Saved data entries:
'''
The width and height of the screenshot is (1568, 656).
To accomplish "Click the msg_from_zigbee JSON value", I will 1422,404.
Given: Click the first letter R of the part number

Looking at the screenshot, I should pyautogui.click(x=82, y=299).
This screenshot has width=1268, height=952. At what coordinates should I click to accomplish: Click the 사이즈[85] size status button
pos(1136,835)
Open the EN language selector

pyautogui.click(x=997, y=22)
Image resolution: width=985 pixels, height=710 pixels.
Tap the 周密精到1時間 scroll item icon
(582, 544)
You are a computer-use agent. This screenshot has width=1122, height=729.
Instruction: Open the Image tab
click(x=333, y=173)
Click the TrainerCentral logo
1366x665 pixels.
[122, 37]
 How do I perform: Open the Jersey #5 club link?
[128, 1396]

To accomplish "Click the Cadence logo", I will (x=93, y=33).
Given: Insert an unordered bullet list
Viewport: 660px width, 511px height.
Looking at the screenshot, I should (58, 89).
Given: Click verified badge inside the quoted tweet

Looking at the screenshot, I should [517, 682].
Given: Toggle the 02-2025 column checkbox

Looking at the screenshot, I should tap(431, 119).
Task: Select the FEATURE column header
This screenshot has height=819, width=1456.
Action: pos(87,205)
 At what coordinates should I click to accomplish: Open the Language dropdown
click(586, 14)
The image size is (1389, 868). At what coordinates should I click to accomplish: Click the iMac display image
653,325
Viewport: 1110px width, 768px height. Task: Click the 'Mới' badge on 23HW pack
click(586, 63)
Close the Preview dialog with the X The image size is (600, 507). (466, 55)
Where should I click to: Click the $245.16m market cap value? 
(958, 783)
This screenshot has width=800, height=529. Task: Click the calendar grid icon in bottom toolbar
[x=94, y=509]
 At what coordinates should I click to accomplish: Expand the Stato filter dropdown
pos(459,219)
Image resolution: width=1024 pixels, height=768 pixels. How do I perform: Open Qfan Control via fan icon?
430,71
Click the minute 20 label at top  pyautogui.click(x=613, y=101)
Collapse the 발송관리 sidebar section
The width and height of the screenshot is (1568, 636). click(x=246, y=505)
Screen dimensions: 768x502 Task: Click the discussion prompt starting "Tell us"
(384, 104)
'''
Task description:
Print all the data above word for word.

Exercise answer:
The width and height of the screenshot is (1568, 656).
To accomplish "Click the msg_from_zigbee JSON value", I will 1422,404.
Given: Click the first letter R of the part number

Looking at the screenshot, I should pyautogui.click(x=82, y=299).
This screenshot has width=1268, height=952. At what coordinates should I click to accomplish: Click the 사이즈[85] size status button
pos(1136,835)
Open the EN language selector

pyautogui.click(x=997, y=22)
Image resolution: width=985 pixels, height=710 pixels.
Tap the 周密精到1時間 scroll item icon
(582, 544)
You are a computer-use agent. This screenshot has width=1122, height=729.
Instruction: Open the Image tab
click(x=333, y=173)
Click the TrainerCentral logo
1366x665 pixels.
[122, 37]
 How do I perform: Open the Jersey #5 club link?
[128, 1396]

To accomplish "Click the Cadence logo", I will (x=93, y=33).
Given: Insert an unordered bullet list
Viewport: 660px width, 511px height.
Looking at the screenshot, I should (58, 89).
Given: Click verified badge inside the quoted tweet

Looking at the screenshot, I should [517, 682].
Given: Toggle the 02-2025 column checkbox

Looking at the screenshot, I should tap(431, 119).
Task: Select the FEATURE column header
This screenshot has height=819, width=1456.
Action: pos(87,205)
 At what coordinates should I click to accomplish: Open the Language dropdown
click(586, 14)
The image size is (1389, 868). At what coordinates should I click to accomplish: Click the iMac display image
653,325
Viewport: 1110px width, 768px height. Task: Click the 'Mới' badge on 23HW pack
click(586, 63)
Close the Preview dialog with the X The image size is (600, 507). (466, 55)
Where should I click to: Click the $245.16m market cap value? 
(958, 783)
This screenshot has width=800, height=529. Task: Click the calendar grid icon in bottom toolbar
[x=94, y=509]
 At what coordinates should I click to accomplish: Expand the Stato filter dropdown
pos(459,219)
Image resolution: width=1024 pixels, height=768 pixels. How do I perform: Open Qfan Control via fan icon?
430,71
Click the minute 20 label at top  pyautogui.click(x=613, y=101)
Collapse the 발송관리 sidebar section
The width and height of the screenshot is (1568, 636). click(x=246, y=505)
Screen dimensions: 768x502 Task: Click the discussion prompt starting "Tell us"
(384, 104)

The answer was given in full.